Cette Notice contient un instructif plan de St Léger de l'époque (1885). 
Vous pouvez le consulter en cliquant ici

Sauf mention particulière, toutes les photos datent d'août 2005.

 

 

Moeurs - Coutumes - sages

(...) "Situé loin des villes, et caché pour ainsi dire dans une vallée profonde, le village de Saint-Léger a conservé pendant longtemps l'esprit religieux et la simplicité des mœurs ; mais en ces dernières années, les goûts et les idées modernes y ont pénétré comme partout ailleurs, de sorte que s'il est changé au point de vue physique, depuis un siècle, il l'est également au point de vue moral depuis 20 ans.

A une époque de transformation sociale comme celle du XIXe siècle, il importe de rappeler, en passant, certaines coutumes, certains usages qui disparaissent ou tendent à disparaître de jour en jour.

 

 

Un usage remontant à une très haute antiquité et aboli presque partout a été conservé jusqu'ici à Saint-Léger : c'est la fête des brandons*.

* De l'Anglo-Saxon ou de l'Allemand brand qui signifie feu, tison

Authie a eu sa fête des brandons de temps immémorial jusqu'à la fin du siècle dernier; nous l'avons vu dans bon nombre de procès et de dénombrements ; mais elle y est complètement abolie depuis longtemps, tandis que les villages de Saint-Léger, Couin, Coigneux la célèbrent encore avec un enthousiasme caractéristique.
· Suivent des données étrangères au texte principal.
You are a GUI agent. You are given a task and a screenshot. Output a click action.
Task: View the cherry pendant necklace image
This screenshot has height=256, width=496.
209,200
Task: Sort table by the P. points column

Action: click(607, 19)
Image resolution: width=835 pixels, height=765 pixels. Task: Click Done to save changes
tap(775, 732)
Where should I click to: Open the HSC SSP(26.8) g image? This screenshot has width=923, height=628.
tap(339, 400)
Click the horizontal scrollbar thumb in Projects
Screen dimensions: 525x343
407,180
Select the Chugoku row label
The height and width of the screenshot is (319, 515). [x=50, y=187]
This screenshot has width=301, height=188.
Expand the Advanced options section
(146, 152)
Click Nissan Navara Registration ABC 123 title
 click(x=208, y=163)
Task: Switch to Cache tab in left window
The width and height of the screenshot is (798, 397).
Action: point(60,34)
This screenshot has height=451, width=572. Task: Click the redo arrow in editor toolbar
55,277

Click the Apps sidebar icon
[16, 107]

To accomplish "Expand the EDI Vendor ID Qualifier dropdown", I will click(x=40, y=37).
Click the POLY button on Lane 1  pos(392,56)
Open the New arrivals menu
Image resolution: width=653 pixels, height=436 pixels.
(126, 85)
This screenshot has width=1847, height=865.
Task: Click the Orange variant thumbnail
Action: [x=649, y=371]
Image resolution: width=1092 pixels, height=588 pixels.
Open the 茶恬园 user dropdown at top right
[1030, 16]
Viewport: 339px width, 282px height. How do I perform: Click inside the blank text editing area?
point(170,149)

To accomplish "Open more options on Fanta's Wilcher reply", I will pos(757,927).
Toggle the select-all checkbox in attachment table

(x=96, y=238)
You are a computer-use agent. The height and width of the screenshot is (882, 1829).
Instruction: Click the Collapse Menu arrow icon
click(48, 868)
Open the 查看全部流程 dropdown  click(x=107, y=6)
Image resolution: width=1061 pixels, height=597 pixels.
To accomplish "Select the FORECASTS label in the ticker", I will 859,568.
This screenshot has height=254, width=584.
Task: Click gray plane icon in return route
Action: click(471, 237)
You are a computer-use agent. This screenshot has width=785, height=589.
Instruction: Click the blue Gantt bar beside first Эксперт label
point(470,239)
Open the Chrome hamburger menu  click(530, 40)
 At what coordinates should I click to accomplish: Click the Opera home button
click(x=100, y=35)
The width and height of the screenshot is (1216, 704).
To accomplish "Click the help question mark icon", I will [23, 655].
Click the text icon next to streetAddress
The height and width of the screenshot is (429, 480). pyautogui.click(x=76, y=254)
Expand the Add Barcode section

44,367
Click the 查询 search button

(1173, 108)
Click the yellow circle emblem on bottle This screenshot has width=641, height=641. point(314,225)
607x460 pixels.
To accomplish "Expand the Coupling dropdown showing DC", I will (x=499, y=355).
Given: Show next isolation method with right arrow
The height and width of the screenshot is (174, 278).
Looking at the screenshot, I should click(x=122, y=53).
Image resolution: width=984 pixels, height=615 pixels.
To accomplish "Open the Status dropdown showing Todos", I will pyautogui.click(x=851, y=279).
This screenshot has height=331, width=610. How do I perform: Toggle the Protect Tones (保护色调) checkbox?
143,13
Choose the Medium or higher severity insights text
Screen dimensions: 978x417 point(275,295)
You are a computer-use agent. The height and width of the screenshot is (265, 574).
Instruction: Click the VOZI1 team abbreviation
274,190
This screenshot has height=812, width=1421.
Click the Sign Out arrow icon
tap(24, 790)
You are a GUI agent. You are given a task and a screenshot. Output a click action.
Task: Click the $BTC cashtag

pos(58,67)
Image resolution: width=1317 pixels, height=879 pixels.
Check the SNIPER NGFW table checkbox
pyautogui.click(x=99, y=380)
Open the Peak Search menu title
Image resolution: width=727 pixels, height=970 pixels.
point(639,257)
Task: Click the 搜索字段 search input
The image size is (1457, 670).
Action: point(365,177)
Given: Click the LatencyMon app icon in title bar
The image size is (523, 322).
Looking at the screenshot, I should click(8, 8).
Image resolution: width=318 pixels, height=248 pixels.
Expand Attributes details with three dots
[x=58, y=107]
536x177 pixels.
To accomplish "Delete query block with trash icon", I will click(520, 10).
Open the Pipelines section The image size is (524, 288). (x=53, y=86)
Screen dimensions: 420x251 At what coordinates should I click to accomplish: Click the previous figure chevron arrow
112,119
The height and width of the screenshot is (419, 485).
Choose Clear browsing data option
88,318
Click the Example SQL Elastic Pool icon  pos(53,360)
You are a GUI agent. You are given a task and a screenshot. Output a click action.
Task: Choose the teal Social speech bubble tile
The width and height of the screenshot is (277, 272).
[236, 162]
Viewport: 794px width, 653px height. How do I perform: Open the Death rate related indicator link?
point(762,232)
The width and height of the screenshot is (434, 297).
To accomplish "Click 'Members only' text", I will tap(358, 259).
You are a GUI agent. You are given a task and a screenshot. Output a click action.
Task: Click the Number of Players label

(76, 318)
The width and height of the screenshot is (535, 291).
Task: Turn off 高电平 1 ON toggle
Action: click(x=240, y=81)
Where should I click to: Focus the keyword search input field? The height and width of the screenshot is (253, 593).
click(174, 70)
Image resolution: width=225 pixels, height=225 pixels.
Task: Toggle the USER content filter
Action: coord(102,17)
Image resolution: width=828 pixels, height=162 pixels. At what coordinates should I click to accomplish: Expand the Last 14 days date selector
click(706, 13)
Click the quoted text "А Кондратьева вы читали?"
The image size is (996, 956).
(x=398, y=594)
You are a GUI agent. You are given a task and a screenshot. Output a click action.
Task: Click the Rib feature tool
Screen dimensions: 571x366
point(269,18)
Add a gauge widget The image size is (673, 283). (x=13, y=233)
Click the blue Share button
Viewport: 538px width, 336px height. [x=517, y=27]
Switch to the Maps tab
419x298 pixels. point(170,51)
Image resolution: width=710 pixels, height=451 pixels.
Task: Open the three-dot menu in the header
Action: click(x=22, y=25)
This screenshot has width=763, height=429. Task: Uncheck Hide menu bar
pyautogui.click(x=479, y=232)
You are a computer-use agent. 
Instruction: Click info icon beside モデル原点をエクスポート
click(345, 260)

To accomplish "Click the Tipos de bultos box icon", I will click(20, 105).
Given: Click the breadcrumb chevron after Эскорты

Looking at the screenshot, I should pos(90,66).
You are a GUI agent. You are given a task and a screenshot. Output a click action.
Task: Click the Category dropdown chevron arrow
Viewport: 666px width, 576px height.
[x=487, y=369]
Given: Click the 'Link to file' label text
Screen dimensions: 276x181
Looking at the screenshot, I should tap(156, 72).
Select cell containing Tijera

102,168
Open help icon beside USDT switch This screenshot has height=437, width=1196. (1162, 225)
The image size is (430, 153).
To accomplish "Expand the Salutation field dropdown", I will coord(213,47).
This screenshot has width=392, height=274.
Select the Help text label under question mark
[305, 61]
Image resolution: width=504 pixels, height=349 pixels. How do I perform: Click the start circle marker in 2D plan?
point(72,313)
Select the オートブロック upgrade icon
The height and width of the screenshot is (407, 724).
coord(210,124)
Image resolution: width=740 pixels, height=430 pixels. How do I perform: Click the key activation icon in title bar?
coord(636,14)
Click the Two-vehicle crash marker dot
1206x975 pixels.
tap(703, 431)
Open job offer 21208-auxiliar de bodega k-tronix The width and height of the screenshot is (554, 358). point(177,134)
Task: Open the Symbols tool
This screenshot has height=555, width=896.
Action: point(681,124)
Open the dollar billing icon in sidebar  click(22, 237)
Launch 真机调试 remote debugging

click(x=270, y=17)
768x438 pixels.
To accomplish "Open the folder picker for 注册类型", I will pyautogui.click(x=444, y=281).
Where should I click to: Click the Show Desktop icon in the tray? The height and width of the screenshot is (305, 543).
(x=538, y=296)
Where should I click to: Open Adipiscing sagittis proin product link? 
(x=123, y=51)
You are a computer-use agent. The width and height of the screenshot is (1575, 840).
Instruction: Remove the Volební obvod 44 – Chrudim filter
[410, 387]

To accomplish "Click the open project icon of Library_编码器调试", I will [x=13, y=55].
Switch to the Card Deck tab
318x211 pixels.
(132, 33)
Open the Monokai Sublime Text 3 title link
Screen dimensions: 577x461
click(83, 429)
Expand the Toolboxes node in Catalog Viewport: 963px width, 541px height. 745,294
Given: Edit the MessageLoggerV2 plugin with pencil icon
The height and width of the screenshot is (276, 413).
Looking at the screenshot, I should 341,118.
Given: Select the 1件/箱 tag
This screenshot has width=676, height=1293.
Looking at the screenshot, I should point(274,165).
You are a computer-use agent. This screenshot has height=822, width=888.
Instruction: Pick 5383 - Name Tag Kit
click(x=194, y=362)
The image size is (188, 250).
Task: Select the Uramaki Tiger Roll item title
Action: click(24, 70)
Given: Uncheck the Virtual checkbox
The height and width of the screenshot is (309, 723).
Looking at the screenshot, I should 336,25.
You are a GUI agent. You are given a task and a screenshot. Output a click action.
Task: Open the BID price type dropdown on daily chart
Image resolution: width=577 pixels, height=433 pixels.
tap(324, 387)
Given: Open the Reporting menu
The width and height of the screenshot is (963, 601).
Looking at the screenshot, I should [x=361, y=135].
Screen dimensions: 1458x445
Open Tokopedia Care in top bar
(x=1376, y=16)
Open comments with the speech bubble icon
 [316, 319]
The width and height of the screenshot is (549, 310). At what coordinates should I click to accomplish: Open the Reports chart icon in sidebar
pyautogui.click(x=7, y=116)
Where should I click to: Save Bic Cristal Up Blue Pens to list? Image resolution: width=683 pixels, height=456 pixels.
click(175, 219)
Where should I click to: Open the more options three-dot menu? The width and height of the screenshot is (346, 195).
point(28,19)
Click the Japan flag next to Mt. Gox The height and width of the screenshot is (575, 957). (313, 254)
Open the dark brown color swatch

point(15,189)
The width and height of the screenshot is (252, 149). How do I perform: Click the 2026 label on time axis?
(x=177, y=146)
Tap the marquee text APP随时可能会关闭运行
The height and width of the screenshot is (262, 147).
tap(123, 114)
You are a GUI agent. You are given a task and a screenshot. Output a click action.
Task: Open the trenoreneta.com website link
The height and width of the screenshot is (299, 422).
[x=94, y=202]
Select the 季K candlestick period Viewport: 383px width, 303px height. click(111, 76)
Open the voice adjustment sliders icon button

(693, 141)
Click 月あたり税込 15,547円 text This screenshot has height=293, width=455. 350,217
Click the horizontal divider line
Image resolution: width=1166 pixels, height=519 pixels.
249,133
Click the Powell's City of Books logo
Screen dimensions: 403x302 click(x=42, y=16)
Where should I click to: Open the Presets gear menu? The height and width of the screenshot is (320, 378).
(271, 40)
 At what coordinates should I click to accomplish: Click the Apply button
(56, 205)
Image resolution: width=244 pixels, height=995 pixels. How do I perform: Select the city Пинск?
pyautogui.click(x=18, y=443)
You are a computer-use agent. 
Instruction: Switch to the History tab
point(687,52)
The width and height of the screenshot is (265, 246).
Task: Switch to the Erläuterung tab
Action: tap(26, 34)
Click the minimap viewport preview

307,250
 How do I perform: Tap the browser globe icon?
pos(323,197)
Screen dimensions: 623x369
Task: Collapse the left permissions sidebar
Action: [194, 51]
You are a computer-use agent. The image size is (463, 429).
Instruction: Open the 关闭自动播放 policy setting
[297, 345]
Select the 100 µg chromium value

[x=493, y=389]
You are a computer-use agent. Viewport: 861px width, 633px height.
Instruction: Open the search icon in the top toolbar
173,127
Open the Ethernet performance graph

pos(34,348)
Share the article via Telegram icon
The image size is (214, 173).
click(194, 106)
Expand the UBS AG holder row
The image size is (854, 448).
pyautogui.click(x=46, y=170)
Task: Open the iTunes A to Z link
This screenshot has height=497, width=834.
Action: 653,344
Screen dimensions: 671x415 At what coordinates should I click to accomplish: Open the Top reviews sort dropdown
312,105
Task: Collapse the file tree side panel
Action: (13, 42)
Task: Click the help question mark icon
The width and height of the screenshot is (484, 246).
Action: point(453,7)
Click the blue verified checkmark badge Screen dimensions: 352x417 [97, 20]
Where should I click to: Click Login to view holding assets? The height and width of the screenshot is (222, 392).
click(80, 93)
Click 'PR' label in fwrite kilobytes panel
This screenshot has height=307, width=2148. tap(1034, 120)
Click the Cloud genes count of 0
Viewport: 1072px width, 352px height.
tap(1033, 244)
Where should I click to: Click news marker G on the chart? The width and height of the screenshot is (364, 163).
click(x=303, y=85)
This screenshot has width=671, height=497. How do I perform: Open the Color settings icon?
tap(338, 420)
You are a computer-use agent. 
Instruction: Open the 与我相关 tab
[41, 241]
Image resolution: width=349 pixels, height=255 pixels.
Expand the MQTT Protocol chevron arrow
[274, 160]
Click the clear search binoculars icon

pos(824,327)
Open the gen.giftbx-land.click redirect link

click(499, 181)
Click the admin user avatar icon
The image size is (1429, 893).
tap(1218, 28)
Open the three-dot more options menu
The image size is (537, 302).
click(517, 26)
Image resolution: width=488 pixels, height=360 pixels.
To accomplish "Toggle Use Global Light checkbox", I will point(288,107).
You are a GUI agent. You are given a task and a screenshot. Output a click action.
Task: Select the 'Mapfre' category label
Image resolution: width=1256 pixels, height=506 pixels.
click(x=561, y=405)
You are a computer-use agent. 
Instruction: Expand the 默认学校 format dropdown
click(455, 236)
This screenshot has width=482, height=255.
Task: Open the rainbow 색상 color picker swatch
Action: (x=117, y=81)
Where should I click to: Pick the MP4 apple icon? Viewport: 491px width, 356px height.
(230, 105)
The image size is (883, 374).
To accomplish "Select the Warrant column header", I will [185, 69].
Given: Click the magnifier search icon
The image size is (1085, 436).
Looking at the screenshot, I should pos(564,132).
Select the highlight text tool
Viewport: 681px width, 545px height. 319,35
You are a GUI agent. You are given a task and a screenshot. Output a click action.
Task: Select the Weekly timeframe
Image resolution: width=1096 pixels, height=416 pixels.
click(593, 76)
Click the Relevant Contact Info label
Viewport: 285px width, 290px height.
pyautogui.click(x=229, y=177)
Voici en quoi elle consiste : le premier dimanche de carême, les jeunes gens fabriquent d'énormes et longues torches en paille qu'ils enroulent autour d'une perche ; puis, les ayant allumées par une des extrémités, ils les portent en guise de flambeaux en marchant le long des haies, sur les coteaux, en dansant autour des pommiers. Dans bon nombre de localités, ces manifestations du 1er dimanche de carême étaient appelées Béhourdis, à St-Léger on appelle cela aller bordir. Des auteurs prétendent que cet usage est une réminiscence des fêtes païennes en l'honneur de Cérès ou du dieu Pomone : quoiqu'il en soit, il fait partie ici des réjouissances qui précèdent le carême chrétien, le dimanche gras.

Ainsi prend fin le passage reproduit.